And we're naturally having teething pains doing that as an industry. So no wonder this is such a hard place to exist.

So great, it's hard. Shock. I'm sure all of you are shocked to find out that cryptocurrency, defending cryptocurrency is hard. So what does it look like for us to defend this stuff? So like I said at the beginning, I'm not going to go over Coinbase's entire security program.

We'd be here for a week. But I think there's some stuff to talk about that is interesting and unique and how we approach this problem. And the first thing, and actually I'll talk through a few of these interesting things. We actually open sourced a fair bit of this stuff already.

The stuff that's not open sourced, most of it is moving that direction over the next six or nine months. I'll highlight what bits are open sourced, what bits are coming, and what bits. You can learn more about it in other talks. One of our foundational ideas here is that trust should be created through transparency, not through blind faith.

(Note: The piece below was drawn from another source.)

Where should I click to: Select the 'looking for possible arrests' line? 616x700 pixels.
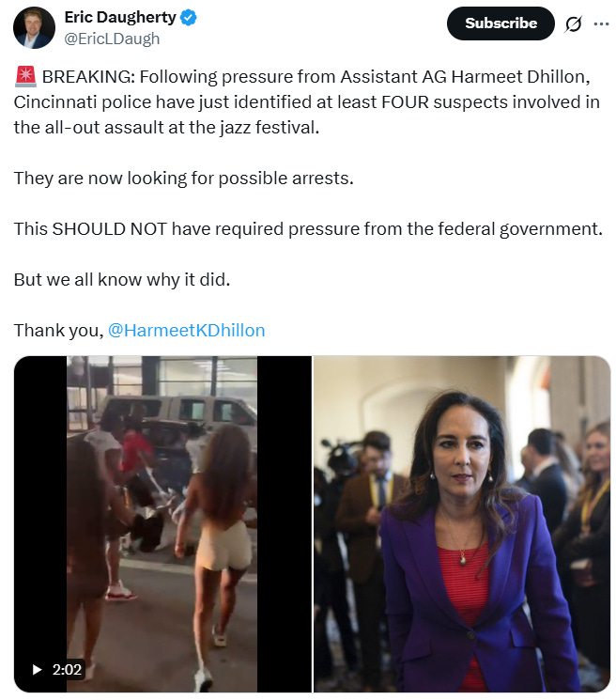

So if I'm asking you, hey, trust me with your money, I should be backing that up with a, and here's why. Here's what we're going to do to protect it and make it safe and keep it safe. So we spend a lot of time talking at conferences and events about the tools, the techniques, about what and why and how and where we do it.

And our intent is to continue and do it even more. So the first and most important thing to think about when you think about Coinbase's security program is the people. So today Coinbase is, call it 500 people. Security at Coinbase is 30 people.

That's 6% of the company is focused on security, which is an insane ratio for most organizations, most industries. And I think especially when we're talking about an asset like cryptocurrency, where there is a ton of innovation, we build a lot of our own tools, we're really forward looking.

You have to start with the people because they're the ones that are going to innovate, that are going to find the new ways of thinking about securing this stuff, that are going to actually be the ones solving the problems. I can't look at a vendor for this. There are no vendors that look at, there are probably some, but there are no vendors that say, you know what,

I'm going to protect your cryptocurrency and you put it here and we're going to make it safe and make it easy. So it goes back to the people. And I'll say, I'll just say once again, I'll sit out there, we're hiring. Just saying. Some people over there we can talk to if that's interesting.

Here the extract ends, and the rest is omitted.